Sound of the tenor toms (quads) stitched a rhythm in my head that I rather like. I'm glad my Girl switched from bass drum to this gorgeous instrument.
She is off again in a few minutes to go to a special lunch with friends. In eight days, her dear friend leaves for Basic Training, and everyone who loves the friend is cramming in as much time with her as possible. It's exhausting but right.
I am struggling to let myself write without judging what I'm writing while I write it. I'll get over this bad habit by July 23.
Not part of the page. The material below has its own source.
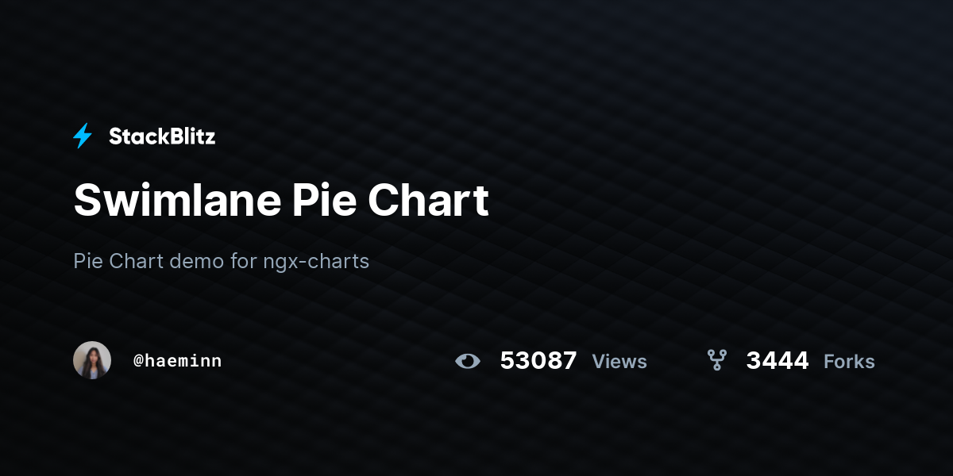Click the 53087 views count

(538, 361)
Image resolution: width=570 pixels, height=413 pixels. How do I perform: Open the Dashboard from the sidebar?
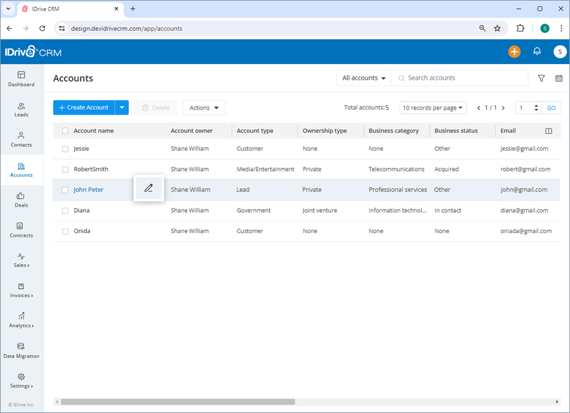[21, 79]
I've got 14 pages of poetry gathered so far for the residency workshops (10 to 15 pages required). I'm going to remove and replace, revise a bit, second guess myself, divide the manuscript in two for the two separate weeks with two different poetry teachers. When I think about the actual, real life process, the sitting in a room with six other poets focusing only on poetry, understanding that poetry is breath and blood and laughter, I smile hugely, can't help it. I'm so dreadfully excited that even the nightmares I've been having about money and my not-quite-husband giving me bad financial advice, dreams in which I forget not only my iPod when I leave for the two-week residency, but all of my clothes, waking fears that my work is too personal, not academic enough, not well enough crafted, none of these things can tamp me down.
I'm a fucking trick birthday candle, people, the kind you can't blow out.
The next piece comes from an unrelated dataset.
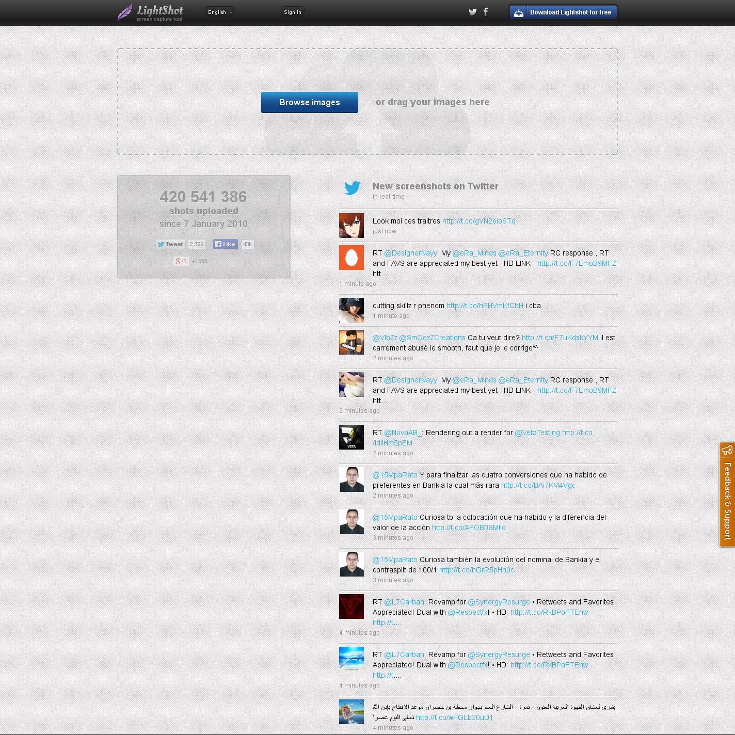Click the anime girl avatar thumbnail
The width and height of the screenshot is (735, 735).
click(351, 226)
I've discovered a small mound of poems that I never revised, never submitted. I'm disappointed that I didn't give them the attention they deserved. One in particular that I used to despise I realize I only despised because of its title.
It's a good poem worth salvaging (especially since it mentions Thomas Merton).
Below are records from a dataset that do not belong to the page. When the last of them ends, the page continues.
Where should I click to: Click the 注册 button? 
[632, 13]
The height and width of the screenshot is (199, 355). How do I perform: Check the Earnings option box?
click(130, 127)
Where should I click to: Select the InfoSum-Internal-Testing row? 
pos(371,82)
My focus is split in too many parts lately, and I'm desperate for three solid days of me + poetry time, but my current life is what it needs to be, and I love it.
On Twitter, a young man advised me to take up yoga to help with focus. I didn't laugh at him because he's sweet. But yoga doesn't help with the fatal condition of raising a teenager who now strides into my study, sighs, says, "Excited for today."